A Brooklyn bacaro
in the spirit of Venice.
Not a replica.
A translation.
Democratic elegance at 185 Howard Avenue.
The bàcaro is Venice’s oldest idea.
In Venice, a bàcaro is not a destination. It’s a habit. The place you stop on the way home, prop yourself against the bar, eat a few small things, drink a glass of something good, and stay longer than you meant to. No reservations required. No occasion necessary. The ritual belongs to everyone.
That tradition is built on cicchetti: small bites, intensely flavored, designed for sharing and spontaneity. A crostino. A meatball. A sliver of bacalà. Each one a conversation starter. Together, they add up to a meal that never felt like a meal. This is the food culture we’ve translated to Bed-Stuy.
“The whole idea was to have a sort of translation of Venice in Brooklyn that’s not quite one-to-one.”
Edible Brooklyn, June 2026
We opened on March 8, 2026 at 185 Howard Avenue because we believed something was missing on this block: a place where you could eat and drink well without spending a fortune or proving you belonged. We call it democratic elegance: the conviction that excellent food, honest wine, and a beautiful room shouldn’t be reserved for anyone in particular.
Maximum flavour. Minimum volume.
The menu starts with cicchetti flights: three vegetarian and three mixed crostini-style bites built for intensity. Seasonal, rotating, designed to surprise. From there: aperitivo cocktails, cuisine rooted in Italian regional cooking, and a wine list of fifteen glasses all at the same price.

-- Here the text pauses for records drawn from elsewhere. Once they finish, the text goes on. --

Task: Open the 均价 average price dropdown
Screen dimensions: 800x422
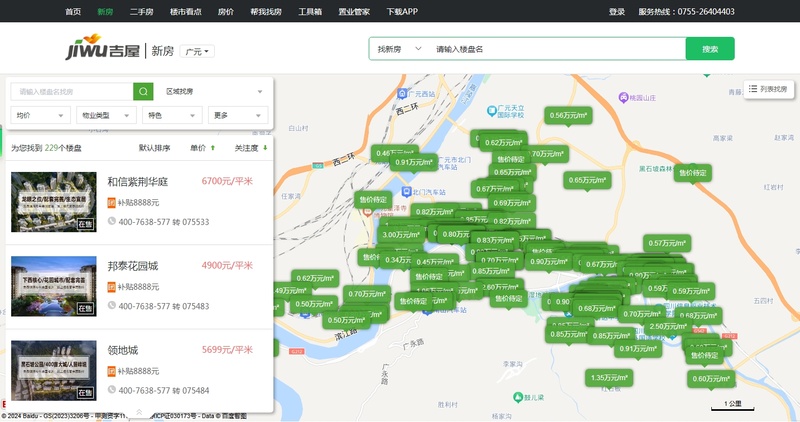Action: click(40, 115)
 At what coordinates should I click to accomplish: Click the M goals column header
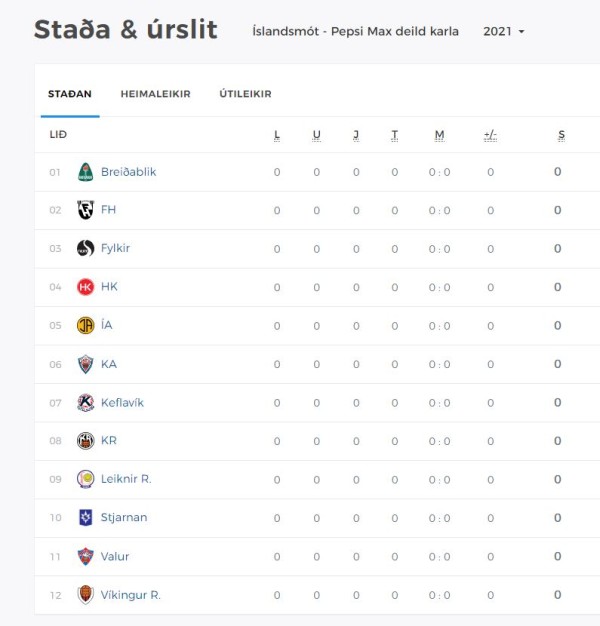coord(440,135)
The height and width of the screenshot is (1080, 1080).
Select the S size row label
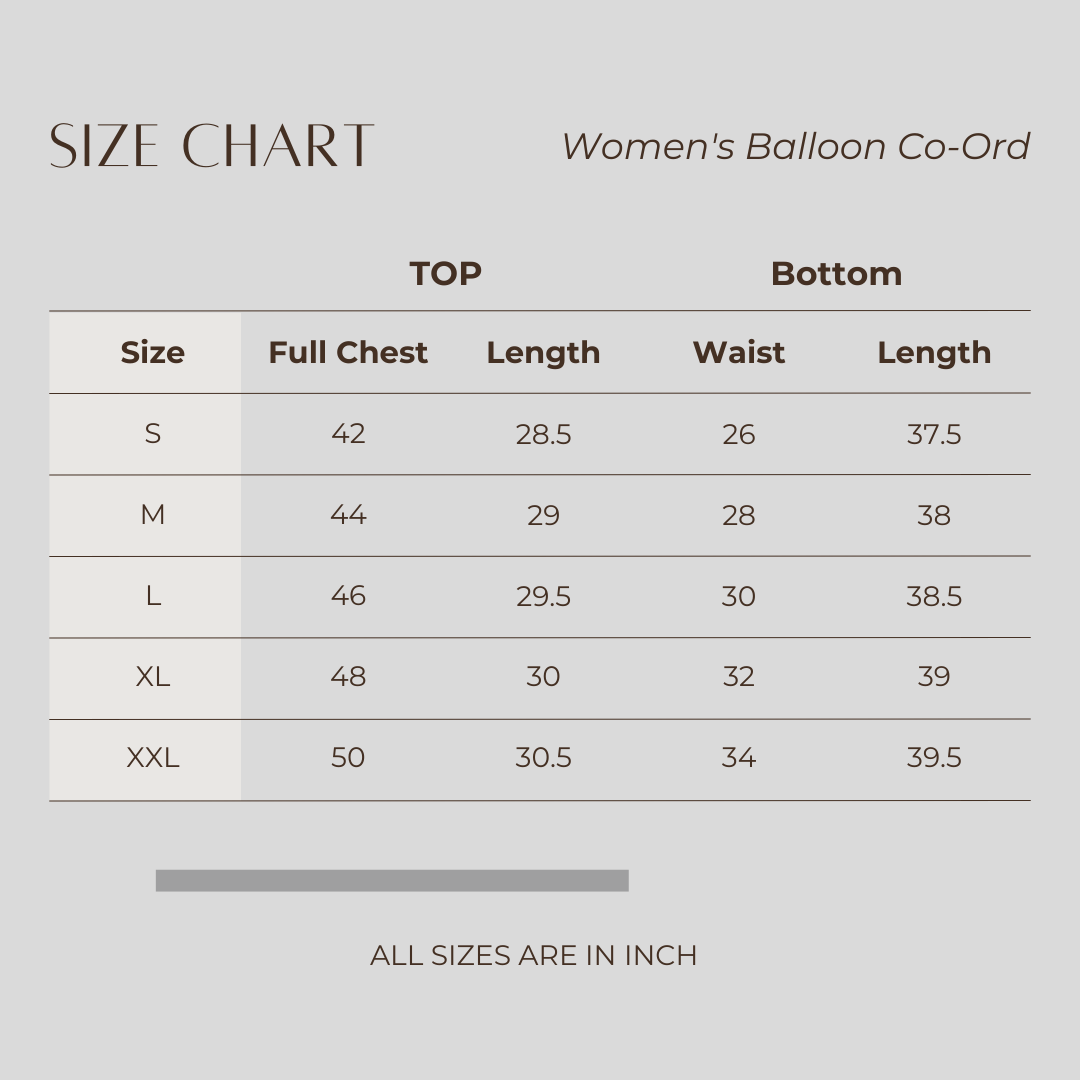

That last part is deliberate. When every glass costs the same, you choose with curiosity rather than anxiety. You try the orange wine from Sicily. You ask what’s in the Gragnano. The flat pricing model is the most Venetian thing about us: in the bacari of Venice, the wine is cheap and the conversation is free.
Carlo Cittadini built the drinks program around aperitivo culture and the flavors of the Adriatic: spritzes, low-ABV cocktails, and a considered spirits list.
World-class jazz on Howard Avenue. No cover.
Every Sunday from 7 to 9pm, Dr. Antonio Ciacca performs at the centre of the room. Antonio is a pianist, composer, former Director of Programming at Jazz at Lincoln Center, and former Juilliard faculty. He’s also our Doc Jazz: artist in residence and curator of both our Sunday and Tuesday series.
Every Tuesday at the same time, musicians set up near the front window. No cover. The sound drifts onto Howard Avenue. That’s the point.
Jazz Tuesdays — Every Tuesday, 7–9pm. Rotating artists. No cover.
Doc Jazz Sundays — Every Sunday, 7–9pm. Antonio Ciacca. No cover.
We opened in Bed-Stuy because Bed-Stuy made sense.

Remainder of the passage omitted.